11回目にはブリジット・リン(林青霞)が登場したので「人民網日本語版」(2015年10月21日)が大きく取り上げました。
一緒に登場したタレント(アイドル)は次のとおりです。
- ヤン・ユイーイン(楊鈺瑩)
- アテナ・チュー(朱茵)
- ニン・チン(寧靜)
- ツァイ・シャオフェン(蔡少芬)
- シェ・ナー(謝娜)
- チャオ・リーイン(趙麗穎)
- クリスティ・ジャン(張含韻)
- グリナザ(古力娜扎)
- オウヤンナナ(歐陽娜娜)
1930年代の上海をイメージした民国期ふうの旗袍を着て上海灘を訪れました。
そして、「オールド上海」のレトロ・グラフィックを撮影。
ゴージャスで見ていてほれぼれしますが、この手のレトロふう写真でいつも残念に思うのは、男性陣。若くて華奢…。女性を引き立てるのは中年男性でしょう。
次の記事元ではレトロ・グラフィック撮影会の旗袍写真を20枚ほど見られます。
ブリジット・リン(林青霞)と旗袍
ところで、ブリジット・リン(林青霞)は男性の麗人として有名な台湾女優。
彼女の映画をたくさん見ましたが、だいたい衣装は次の3パターン。
20世紀前半が舞台の映画なら男性ふうのスーツ、時代劇なら前開きワンピース、原題が舞台ならアイドル風にワンピースの洋服。
つまりブリジット・リンが旗袍を着た映画はほとんどありません。
ですから「人民網日本語版」の公開したブリジット・リン(林青霞)の旗袍姿は珍しいです。
民国期に実際にいたように想像もできますが、似合ってません…。
偶像来了(アップ・アイドル)にみる生地再現の困難
ブリジットリンも参加したこのイベントにケチをつけるのは少し恐縮です。
建物蓄音機家具などを民国風のものを揃えて再現したつもりでも、一番再現できていないのが旗袍だったりします。
民国旗袍をとらえた同時代の写真やイラストにくらべ、再現された旗袍は光沢がありすぎるように思います。

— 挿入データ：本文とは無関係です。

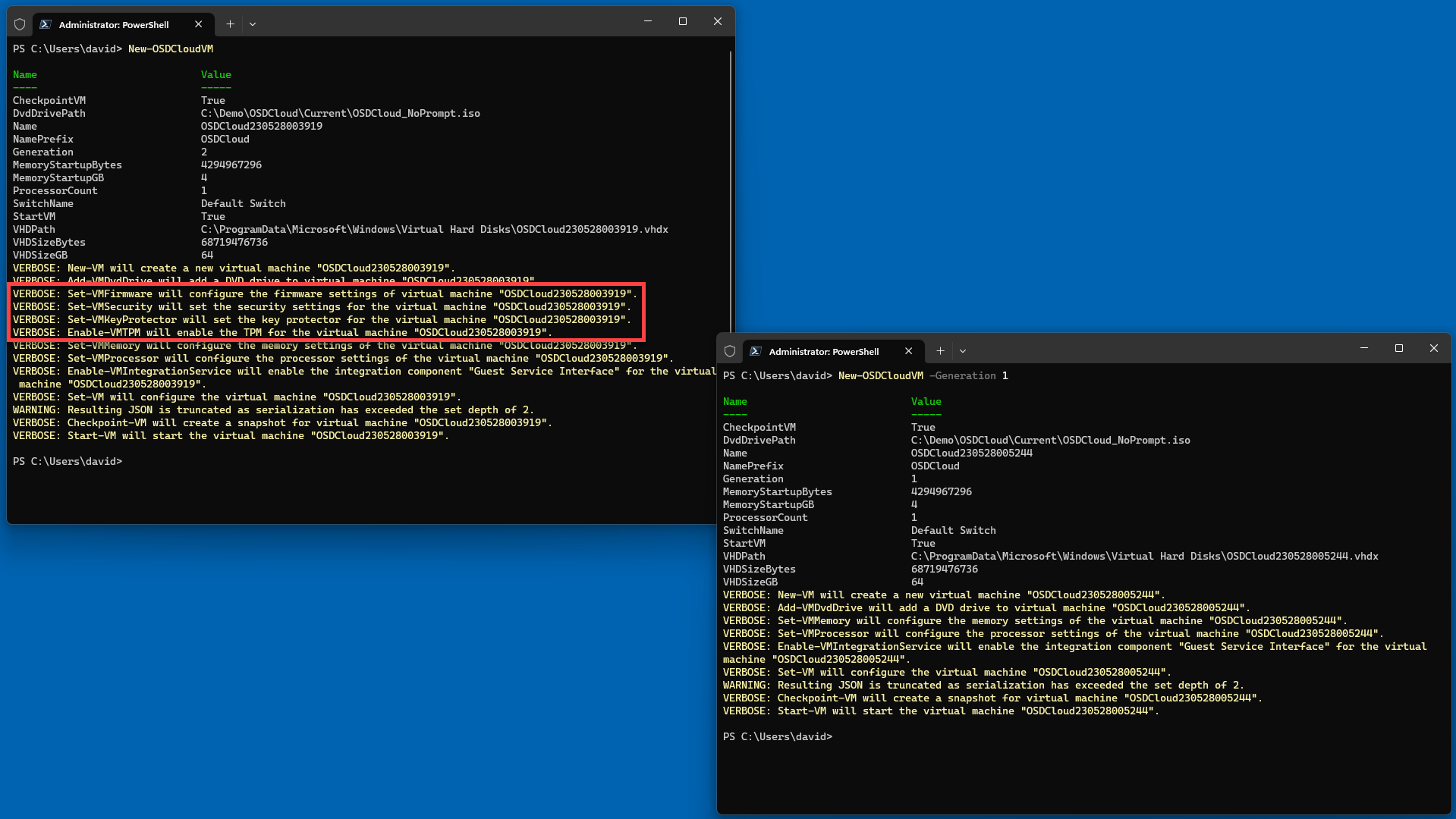Open a new tab in the Generation 2 window
Screen dimensions: 1456x819
[x=230, y=24]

世界中の歴史衣装にいえることですが、民国旗袍の生地の質はもはや再現できません。
生地再現の困難さ
この理由には、
- 生地の素材となる糸の性質が変わった可能性
- 旗袍の素材となる織物の性質が変わった可能性
の二つが考えられます。
生地再現の困難さについて、逆に考えるとわかりやすいです。
つまり、1世紀も品質を買えずにつくることは難しい、と。モノはいくつもの原材料からなります。このすべての原材料を変えないようにすることは至難の技です。
サテンの光沢
そのうえで、もう一つ考えられるのがサテンについて。
当時の旗袍を集めた展覧会やカタログをみても、たしかにサテンを使って光沢をもつものがありますが、現代の撮影技術が高くなりすぎてサテンの濃淡が活かせていません。
サテンじゃない部分の生地が民国期と今では違うという結論になってしまいます。